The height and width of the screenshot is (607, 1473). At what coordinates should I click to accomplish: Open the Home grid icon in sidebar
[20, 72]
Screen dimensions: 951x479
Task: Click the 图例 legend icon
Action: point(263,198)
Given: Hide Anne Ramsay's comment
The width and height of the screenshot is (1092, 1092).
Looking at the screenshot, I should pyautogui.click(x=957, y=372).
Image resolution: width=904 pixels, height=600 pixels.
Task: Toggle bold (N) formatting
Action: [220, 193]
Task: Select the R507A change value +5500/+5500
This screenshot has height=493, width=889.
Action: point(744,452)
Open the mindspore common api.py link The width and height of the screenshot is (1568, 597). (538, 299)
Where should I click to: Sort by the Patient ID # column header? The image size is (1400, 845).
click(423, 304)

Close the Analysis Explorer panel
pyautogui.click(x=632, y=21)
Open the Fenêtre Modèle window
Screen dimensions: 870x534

☆ ☆ ☆ ☆ ☆ ☆ ☆

Leaving out all lines before the one containing "Task: Select the", copy that line and the rest through the end of the listing above exactly.

### Answer area
Task: Select the R507A change value +5500/+5500
This screenshot has height=493, width=889.
Action: point(744,452)
Open the mindspore common api.py link The width and height of the screenshot is (1568, 597). (538, 299)
Where should I click to: Sort by the Patient ID # column header? The image size is (1400, 845).
click(423, 304)

Close the Analysis Explorer panel
pyautogui.click(x=632, y=21)
Open the Fenêtre Modèle window
Screen dimensions: 870x534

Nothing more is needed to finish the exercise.